One thing you didn't mention in your post - how critical is the data? If you lost it what would happen: Nothing? Would you lose a few hours time recreating it? Would you go out of business? Would you get sued for breach of contract? Would Knees and Knuckles be paying your family a final visit? Knowing that would make a difference in how I would store the data.
As several posters have stated and you've noticed yourself - nothing beats a hard drive for cost/byte.
But then you need to determine what to do with that - do you keep it online at all times (power, space, cooling may become issues to consider).
How many copies of the data do you keep? Hard drives fail. Just because it's raid doesn't mean it's safe.
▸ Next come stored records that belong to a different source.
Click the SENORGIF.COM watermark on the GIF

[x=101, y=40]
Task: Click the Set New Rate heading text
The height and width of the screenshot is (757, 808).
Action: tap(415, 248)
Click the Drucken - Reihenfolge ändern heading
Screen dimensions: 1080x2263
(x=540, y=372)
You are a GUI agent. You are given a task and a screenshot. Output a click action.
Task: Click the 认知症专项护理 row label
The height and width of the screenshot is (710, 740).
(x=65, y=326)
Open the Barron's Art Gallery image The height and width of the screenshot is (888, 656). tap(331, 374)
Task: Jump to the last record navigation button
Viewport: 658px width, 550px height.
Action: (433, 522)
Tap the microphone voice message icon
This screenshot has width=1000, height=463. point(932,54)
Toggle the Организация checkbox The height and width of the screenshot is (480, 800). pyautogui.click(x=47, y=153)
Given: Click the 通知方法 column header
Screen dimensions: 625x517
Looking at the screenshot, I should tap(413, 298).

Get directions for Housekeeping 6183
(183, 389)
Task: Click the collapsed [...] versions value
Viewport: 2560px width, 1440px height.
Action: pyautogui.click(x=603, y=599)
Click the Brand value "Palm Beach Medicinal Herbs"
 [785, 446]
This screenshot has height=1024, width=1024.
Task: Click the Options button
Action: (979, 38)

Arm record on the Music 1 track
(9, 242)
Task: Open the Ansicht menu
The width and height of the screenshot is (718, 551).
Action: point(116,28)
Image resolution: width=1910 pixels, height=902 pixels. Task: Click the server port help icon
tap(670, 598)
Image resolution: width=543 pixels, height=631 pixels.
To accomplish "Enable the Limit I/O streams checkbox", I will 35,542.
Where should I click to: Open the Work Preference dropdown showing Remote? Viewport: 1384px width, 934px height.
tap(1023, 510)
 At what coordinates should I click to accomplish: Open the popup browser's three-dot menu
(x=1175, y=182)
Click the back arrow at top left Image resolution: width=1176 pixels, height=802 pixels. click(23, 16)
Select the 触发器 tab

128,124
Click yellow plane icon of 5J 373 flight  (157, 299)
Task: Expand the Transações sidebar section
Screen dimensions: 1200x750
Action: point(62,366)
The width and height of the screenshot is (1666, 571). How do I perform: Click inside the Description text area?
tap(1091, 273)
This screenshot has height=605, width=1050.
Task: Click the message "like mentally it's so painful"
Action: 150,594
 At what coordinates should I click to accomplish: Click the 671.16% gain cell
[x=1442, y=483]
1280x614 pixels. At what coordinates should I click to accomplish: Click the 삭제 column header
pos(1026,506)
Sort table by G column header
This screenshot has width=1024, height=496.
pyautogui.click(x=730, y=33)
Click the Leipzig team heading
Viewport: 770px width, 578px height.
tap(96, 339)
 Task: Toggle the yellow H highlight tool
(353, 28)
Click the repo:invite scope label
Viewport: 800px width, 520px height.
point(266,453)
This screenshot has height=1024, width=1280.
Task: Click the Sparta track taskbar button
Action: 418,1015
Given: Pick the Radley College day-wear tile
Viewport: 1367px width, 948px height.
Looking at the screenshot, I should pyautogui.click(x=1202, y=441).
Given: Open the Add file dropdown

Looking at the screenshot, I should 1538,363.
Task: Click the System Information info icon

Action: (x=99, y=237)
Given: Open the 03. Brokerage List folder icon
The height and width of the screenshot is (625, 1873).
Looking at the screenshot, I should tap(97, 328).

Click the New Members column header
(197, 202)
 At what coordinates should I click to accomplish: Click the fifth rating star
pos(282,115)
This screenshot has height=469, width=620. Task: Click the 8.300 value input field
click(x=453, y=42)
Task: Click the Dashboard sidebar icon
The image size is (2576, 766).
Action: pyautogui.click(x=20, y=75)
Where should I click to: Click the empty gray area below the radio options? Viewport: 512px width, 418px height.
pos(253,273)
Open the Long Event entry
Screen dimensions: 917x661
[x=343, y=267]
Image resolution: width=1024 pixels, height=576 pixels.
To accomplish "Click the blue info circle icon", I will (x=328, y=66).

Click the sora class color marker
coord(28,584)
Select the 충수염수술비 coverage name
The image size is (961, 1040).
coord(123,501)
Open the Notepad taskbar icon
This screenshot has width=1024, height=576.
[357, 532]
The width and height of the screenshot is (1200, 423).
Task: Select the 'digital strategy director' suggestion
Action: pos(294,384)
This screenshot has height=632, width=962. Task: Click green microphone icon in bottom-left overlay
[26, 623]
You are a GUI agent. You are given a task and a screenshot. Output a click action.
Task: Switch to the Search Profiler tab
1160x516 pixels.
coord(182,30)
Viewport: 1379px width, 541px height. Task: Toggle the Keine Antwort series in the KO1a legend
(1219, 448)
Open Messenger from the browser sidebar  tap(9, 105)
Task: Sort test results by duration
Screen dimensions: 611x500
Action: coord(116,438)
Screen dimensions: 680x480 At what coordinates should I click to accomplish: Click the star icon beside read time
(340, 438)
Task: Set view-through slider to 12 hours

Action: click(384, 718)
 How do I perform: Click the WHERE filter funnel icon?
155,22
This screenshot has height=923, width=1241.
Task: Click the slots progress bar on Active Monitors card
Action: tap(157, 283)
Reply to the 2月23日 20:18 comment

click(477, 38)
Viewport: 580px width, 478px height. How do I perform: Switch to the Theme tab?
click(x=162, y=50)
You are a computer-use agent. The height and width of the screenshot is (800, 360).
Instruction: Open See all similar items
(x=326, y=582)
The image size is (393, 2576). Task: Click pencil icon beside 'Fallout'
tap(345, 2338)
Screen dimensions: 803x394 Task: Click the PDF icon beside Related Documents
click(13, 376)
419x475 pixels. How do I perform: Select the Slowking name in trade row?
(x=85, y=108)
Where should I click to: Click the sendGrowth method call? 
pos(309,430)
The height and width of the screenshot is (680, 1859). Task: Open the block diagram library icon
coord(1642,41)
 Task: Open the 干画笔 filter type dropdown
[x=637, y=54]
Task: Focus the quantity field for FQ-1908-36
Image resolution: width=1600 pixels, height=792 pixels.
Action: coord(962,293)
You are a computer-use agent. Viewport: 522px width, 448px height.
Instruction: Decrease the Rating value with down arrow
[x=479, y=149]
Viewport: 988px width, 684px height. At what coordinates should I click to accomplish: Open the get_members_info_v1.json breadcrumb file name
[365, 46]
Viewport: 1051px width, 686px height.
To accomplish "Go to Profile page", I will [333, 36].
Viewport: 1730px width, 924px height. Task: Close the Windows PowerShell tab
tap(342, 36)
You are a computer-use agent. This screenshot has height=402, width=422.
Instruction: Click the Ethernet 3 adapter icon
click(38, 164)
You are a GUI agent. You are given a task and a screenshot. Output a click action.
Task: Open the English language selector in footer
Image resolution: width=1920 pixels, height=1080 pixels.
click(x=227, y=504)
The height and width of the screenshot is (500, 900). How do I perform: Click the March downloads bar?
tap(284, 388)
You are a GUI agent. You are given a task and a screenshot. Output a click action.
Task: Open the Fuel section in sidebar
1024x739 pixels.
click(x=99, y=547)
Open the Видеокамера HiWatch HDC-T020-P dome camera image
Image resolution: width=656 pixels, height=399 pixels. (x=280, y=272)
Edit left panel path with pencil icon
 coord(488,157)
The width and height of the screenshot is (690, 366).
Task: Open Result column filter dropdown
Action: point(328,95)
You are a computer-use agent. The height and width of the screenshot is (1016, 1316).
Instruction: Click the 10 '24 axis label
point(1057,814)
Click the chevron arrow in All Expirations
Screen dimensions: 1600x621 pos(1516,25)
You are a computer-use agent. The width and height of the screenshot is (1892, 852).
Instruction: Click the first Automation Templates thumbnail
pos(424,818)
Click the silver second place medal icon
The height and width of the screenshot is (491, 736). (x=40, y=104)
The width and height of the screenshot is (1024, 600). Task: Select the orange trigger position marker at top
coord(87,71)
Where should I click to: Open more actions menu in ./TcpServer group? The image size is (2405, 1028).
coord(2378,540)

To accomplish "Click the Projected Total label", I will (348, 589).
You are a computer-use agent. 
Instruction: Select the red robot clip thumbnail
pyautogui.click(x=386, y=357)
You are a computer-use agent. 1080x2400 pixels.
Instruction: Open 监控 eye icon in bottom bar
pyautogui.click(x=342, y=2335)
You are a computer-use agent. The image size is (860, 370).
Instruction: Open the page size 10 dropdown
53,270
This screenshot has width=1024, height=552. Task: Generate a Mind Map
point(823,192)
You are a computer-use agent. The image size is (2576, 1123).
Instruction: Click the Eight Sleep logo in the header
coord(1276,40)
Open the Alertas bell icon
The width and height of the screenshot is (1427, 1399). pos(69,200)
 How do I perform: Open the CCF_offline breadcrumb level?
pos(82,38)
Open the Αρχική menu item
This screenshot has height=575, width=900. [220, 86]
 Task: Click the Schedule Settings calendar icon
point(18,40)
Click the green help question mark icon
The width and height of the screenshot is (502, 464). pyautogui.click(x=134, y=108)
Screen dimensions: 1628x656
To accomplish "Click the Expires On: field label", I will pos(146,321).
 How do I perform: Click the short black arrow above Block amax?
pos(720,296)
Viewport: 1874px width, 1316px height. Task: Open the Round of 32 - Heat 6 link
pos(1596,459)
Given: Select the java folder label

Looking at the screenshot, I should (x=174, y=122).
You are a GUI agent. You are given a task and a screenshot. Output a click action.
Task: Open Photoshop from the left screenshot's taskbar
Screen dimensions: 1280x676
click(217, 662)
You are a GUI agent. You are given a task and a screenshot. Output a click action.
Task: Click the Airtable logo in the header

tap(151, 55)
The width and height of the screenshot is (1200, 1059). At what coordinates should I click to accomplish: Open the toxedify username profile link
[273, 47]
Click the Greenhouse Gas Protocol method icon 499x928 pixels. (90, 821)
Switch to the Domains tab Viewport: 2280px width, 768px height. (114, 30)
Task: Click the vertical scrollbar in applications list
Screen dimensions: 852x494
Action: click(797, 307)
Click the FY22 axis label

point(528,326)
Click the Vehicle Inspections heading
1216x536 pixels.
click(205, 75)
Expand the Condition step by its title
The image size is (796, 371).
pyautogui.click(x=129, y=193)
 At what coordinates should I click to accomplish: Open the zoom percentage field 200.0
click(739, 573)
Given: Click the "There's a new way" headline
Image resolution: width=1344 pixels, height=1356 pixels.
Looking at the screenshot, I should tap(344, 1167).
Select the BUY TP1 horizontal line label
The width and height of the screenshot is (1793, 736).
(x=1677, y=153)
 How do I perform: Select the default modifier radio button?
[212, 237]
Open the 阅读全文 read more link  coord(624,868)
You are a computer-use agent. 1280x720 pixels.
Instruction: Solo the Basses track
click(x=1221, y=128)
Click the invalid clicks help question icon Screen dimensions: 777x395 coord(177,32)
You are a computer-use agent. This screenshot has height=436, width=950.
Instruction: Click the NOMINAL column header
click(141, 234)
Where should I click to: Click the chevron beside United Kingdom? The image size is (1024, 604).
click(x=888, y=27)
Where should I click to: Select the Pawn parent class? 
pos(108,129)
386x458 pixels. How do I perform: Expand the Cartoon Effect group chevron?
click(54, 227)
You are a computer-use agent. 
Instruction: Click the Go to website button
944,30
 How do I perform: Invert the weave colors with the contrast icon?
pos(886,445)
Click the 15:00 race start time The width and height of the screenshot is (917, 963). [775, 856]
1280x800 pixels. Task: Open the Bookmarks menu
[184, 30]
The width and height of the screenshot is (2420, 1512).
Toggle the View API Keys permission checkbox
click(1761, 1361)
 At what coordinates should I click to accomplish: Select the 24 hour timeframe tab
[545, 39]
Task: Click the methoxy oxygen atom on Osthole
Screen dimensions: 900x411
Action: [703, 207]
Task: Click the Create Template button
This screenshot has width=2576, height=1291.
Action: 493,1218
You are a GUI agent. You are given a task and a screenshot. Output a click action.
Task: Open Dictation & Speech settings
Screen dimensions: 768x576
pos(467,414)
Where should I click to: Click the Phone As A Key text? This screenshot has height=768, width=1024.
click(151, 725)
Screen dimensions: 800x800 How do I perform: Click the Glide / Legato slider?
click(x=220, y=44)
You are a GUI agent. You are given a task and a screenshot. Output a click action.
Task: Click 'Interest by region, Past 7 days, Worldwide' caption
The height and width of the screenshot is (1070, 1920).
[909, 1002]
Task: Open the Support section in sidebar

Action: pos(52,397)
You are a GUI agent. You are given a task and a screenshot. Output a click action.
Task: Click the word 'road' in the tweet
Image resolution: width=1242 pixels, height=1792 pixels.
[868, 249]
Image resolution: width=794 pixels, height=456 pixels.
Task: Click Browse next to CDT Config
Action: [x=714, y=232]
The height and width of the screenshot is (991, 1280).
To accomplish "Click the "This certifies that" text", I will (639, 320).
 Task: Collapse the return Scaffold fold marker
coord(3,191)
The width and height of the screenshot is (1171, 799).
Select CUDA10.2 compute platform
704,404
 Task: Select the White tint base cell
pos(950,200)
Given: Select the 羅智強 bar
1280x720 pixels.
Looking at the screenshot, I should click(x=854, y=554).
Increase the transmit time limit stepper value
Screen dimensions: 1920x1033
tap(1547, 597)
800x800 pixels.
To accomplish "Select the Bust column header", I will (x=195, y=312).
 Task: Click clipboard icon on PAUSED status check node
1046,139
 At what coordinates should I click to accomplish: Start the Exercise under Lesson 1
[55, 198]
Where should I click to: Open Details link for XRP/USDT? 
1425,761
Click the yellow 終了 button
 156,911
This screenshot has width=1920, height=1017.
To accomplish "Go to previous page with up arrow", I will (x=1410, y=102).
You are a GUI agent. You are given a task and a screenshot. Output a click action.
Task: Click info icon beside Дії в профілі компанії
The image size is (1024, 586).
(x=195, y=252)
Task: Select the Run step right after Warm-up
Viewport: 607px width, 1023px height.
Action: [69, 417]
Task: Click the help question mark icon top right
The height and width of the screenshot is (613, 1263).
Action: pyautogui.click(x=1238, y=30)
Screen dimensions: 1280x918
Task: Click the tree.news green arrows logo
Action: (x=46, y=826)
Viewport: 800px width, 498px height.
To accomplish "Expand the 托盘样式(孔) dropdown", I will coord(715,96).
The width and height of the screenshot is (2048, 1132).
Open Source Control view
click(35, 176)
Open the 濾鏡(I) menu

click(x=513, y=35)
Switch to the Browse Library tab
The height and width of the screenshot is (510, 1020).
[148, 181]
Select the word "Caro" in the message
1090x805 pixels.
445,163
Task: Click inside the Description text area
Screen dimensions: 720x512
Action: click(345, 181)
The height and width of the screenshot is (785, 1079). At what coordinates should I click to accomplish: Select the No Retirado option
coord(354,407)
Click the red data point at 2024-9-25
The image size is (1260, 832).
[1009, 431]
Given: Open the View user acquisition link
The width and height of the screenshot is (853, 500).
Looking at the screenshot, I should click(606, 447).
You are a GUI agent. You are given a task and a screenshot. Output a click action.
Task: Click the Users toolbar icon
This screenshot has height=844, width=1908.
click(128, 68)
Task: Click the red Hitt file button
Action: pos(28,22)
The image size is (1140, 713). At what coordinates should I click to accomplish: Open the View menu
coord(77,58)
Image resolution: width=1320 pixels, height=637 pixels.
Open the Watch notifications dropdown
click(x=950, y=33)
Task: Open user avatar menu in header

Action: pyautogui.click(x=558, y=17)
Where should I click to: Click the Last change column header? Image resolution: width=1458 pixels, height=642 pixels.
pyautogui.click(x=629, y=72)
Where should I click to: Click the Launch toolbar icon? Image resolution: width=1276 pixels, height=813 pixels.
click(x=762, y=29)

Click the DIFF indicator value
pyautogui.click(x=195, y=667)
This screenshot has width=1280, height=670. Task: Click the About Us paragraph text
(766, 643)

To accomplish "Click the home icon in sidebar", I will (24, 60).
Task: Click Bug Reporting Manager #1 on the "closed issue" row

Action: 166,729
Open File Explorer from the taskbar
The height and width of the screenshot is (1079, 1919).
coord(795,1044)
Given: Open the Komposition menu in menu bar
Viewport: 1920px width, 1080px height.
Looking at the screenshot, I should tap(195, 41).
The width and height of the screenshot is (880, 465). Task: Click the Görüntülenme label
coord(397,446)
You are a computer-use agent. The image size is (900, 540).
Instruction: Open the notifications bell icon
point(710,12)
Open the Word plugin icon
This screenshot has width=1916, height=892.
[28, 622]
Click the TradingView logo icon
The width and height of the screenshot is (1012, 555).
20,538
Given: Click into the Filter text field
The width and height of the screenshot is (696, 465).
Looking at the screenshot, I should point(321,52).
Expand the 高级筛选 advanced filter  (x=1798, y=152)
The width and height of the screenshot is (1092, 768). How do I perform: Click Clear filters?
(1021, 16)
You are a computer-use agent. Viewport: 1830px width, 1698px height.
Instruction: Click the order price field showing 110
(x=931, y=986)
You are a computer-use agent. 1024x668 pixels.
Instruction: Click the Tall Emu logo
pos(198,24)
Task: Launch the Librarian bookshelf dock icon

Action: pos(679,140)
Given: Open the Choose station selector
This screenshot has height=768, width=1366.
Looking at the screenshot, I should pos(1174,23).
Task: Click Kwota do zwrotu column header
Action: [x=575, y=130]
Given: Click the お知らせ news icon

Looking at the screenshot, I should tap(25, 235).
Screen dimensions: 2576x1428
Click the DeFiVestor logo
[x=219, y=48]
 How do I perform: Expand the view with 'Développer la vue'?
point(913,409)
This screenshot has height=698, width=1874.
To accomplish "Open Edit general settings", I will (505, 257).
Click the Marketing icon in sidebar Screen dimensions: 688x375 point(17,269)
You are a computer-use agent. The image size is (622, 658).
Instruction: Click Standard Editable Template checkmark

What's your bigger plan for dealing testing for failure of the backup media and determining when to retire them? Periodic testing has to be one of the most important parts of your plan. You build something test it once and later find out that your last 2 months of backups were worthless. Testing can help you avoid that.
Do you need to keep copies off-site? Having 2 copies in your data-center located in your basement is no good if it floods.
How much total storage do you need, need 6 months from now, 2 years, etc.? There's an interesting article from the online backup folks at backblaze.com. They put together 4U enclosures that store 67 Terabytes for about $8,000 USD. Complete instructions are on their site for how to do it (they don't sell them but use them for their business). However, it's not exactly portable. While not physically huge, it's gotta weigh a bit. Perhaps 2 at separate locations with a network connection between them to keep them mirrored?
There's a number of firms that offer various online backup solutions where your data is automatically uploaded to their datacenter automatically, however I suspect that you're going to exceed their usual offerings unless they have some "poweruser" or business option. For individuals, "$5/mo unlimited storage" seems to be the norm. However, their are 2 limiting factors to that "unlimited" - your/their available bandwidth. If it takes 2 months to push out your dataset - is that acceptable? Also, many firms delete your data 30 days after you delete it. So if you move those hds to your safety deposit box, does the backup co see them as deleted and then delete their copy? Comparing the cost of doing it yourself vs them may be attractive, esp if they have some appropriate business plan that's not much more then their individual plan.
Does the data need to be encrypted? If you loose those hds on the way to your offsite location will it be merely inconvenient or life altering when someone finds it and reads it?
Finally do you need to somehow need to index the data so you can find your backups?
Making backups is easy. Doing it right so you can actually get your data back takes a little more work.